Homeowners in Spokane County saw around a 12.6% increase in their assessed value this year, with some neighborhoods in Spokane seeing significantly higher spikes in value due to the tight housing market.The biggest increases were in Northeast Spokane which saw a 17.8% hike in assessed value and Northwest Spokane, which saw a 14.6% increase. They were followed by the Millwood area which had a 14.6% increase as well and the Liberty Lake area, which had a 13.9% increase in assessed values.

Spokane County Assessor Tom Konis said the most notable increases were in the city of Spokane, but the entire county saw jumps in assessed value.

“Typically our job is to value properties at 100% of their market value, which is based on sales, and there’s just been so many sales for so much more value than there ever had been before that it’s just pushing everything up.”

Konis said assessed value changes have fluctuated over the last 15 or so years. The last 17% increase in the county was in 2008, which was followed by a 4.8% increase the next year, and a drop in assessed values for the next four years during the aftermath of the Great Recession.

Since 2014 however, assessed values in Spokane County has been steadily increases, seeing double digit increases for the first time since the recession in 2019.

Konis said the lack of supply in Spokane, was also fueling the increase in prices in smaller towns and rural areas outside the city.
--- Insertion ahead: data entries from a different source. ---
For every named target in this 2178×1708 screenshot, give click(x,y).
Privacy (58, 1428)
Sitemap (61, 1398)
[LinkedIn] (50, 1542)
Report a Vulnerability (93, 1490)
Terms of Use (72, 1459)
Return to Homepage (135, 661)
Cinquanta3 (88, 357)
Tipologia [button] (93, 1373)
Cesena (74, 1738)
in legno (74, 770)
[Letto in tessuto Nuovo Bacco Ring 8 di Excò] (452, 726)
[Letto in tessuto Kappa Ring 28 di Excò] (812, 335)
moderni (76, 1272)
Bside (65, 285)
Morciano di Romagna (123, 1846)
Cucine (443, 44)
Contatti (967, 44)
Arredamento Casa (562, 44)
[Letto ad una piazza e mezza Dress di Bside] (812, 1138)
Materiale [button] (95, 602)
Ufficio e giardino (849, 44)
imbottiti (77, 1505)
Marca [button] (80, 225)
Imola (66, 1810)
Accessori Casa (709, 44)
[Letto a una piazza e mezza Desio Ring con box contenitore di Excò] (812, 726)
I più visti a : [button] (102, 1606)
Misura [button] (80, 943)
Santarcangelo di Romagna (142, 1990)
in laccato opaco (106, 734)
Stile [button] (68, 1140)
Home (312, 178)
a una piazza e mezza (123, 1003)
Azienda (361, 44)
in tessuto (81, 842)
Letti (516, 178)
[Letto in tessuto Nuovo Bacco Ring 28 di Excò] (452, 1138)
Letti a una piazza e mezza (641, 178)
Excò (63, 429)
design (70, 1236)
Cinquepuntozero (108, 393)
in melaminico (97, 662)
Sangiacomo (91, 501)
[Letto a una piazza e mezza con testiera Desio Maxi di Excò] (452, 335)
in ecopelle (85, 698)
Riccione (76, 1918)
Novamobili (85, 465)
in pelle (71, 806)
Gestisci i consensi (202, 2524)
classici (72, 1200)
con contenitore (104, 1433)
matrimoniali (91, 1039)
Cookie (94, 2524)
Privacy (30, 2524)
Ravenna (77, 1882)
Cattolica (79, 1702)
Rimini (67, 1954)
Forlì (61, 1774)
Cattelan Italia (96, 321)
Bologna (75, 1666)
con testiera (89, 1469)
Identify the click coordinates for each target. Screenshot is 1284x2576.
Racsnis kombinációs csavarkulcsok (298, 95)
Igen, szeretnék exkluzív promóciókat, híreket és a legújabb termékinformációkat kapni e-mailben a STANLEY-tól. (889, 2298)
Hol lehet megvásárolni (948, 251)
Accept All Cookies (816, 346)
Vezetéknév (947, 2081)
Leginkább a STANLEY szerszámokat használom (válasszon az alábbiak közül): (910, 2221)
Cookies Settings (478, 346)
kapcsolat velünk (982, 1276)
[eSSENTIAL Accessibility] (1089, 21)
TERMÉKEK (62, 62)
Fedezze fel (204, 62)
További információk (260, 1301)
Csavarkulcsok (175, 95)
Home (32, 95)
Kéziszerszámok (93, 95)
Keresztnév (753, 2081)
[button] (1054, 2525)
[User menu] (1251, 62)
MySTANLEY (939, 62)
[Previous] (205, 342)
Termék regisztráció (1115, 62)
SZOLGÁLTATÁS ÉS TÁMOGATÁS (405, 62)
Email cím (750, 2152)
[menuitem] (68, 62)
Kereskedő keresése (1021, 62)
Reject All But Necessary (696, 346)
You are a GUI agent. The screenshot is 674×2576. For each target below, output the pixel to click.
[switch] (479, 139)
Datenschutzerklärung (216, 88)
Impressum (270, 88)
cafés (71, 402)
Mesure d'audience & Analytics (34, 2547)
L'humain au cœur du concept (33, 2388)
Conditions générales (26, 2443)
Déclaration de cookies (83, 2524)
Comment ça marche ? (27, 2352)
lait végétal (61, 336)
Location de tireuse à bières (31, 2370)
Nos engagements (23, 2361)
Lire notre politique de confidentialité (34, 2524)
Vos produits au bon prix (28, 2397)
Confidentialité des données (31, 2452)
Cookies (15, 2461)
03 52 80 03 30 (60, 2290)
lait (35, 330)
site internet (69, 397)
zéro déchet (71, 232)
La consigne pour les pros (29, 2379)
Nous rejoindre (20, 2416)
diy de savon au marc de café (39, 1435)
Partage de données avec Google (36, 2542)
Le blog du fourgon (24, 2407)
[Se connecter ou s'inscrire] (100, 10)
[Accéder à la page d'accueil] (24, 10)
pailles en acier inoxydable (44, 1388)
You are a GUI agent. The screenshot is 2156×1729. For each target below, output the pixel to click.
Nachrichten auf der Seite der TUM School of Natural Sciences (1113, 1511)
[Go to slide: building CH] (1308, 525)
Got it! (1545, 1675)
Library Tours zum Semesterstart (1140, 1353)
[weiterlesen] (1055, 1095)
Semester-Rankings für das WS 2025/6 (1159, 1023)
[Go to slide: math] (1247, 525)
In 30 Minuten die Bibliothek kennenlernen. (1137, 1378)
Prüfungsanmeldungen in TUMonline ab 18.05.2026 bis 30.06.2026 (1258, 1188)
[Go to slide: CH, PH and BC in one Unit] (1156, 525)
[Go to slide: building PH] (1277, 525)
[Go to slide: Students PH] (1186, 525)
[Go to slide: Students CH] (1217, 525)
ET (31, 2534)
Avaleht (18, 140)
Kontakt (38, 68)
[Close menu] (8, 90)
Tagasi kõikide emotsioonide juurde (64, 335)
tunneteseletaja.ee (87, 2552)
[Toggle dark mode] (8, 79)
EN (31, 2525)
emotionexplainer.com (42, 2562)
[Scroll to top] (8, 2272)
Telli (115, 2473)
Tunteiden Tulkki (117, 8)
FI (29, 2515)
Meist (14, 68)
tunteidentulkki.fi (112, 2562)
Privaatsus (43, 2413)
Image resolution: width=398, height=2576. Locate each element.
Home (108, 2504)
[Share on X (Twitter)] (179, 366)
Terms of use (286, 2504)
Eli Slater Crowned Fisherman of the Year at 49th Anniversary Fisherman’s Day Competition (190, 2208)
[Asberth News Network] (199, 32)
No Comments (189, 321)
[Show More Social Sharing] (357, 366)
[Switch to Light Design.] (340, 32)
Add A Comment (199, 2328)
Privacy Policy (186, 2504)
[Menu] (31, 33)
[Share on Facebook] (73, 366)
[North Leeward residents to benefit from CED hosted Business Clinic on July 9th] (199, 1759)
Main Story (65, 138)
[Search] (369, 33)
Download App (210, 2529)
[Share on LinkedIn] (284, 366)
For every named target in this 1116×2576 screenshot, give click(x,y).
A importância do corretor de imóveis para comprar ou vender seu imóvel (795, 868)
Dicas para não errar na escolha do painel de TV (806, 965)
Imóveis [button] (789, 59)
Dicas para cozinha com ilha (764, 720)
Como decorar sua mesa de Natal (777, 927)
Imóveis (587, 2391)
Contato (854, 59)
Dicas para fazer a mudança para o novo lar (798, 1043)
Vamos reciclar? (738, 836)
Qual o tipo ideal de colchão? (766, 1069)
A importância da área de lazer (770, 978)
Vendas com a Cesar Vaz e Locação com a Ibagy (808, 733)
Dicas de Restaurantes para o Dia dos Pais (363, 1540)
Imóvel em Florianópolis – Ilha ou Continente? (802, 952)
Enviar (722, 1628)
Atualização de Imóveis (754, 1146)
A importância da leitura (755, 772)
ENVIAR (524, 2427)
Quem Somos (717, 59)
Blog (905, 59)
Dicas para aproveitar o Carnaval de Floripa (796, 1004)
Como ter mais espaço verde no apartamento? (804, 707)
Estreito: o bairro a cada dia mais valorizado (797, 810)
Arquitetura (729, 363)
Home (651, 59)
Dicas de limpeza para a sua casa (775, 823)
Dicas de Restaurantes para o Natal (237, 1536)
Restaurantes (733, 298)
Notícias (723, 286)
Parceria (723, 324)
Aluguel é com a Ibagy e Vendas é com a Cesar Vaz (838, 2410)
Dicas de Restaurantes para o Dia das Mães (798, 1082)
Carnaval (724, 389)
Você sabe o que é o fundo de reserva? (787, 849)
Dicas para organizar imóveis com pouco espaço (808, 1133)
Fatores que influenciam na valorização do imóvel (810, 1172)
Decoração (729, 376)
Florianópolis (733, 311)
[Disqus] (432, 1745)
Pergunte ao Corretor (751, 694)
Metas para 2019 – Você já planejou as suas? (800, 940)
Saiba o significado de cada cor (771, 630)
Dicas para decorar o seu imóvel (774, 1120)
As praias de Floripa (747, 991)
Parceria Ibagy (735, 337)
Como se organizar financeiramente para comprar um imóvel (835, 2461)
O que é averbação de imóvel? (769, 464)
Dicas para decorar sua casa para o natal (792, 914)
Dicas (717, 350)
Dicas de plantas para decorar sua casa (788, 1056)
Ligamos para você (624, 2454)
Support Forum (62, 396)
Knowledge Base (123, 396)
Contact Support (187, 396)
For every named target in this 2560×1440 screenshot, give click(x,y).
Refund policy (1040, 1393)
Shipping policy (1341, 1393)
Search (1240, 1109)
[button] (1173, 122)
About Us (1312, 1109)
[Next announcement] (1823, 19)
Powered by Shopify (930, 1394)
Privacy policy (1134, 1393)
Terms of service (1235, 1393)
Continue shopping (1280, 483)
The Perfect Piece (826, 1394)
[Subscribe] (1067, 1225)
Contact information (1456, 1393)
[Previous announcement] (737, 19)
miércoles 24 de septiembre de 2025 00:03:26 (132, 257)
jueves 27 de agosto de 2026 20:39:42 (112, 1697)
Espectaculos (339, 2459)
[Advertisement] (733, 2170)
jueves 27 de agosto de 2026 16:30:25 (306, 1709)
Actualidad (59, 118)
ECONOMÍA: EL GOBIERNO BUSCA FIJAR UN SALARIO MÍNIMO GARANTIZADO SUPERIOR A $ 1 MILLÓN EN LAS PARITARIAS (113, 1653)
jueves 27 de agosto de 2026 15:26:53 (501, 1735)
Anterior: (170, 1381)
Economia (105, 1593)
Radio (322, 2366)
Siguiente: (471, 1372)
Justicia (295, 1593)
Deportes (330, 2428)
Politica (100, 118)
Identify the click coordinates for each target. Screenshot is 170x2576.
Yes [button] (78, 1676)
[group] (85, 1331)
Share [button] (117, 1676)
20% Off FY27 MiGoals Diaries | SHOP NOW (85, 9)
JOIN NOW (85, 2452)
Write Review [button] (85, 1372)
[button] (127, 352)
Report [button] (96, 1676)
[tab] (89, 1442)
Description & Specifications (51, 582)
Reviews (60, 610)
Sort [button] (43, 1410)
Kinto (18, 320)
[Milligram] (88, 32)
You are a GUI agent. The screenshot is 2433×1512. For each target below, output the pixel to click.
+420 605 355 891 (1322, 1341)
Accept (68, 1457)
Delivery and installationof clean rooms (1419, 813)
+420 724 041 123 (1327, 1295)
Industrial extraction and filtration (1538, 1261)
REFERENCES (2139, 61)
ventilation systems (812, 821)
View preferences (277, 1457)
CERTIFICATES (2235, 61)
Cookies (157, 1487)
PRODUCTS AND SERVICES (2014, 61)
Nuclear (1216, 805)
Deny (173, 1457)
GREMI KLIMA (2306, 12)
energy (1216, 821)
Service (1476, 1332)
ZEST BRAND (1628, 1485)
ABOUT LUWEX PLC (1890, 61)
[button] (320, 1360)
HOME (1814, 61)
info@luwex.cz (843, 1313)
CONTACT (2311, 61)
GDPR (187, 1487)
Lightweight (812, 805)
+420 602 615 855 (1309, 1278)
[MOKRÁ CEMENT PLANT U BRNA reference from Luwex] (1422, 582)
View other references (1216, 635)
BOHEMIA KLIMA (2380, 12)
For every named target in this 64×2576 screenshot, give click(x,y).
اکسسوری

“I have a friend who wanted to purchase on the South Hill, and ended up building in Airway Heights because they couldn’t find what they wanted, and couldn’t afford what they wanted.”

Airway Heights had a 12.2% assessed value increase. 

Both Konis, and Rob Higgins, the executive director of the Spokane Association of Realtors, expect the increases in assessed value to continue.

“There’s just not enough supply, based on the demand that’s out there and the demand is coming from many different places.”

Higgins said there are several factors influencing housing prices beyond supply: buyers from other areas of the country that can work from home, millennials who are now approaching the phase in life where they are looking to buy a house, and baby boomers who are holding on to their properties for as long as they can.

He said other factors, such as a lack of diversity in housing supply and lack of housing at different price points is also an issue.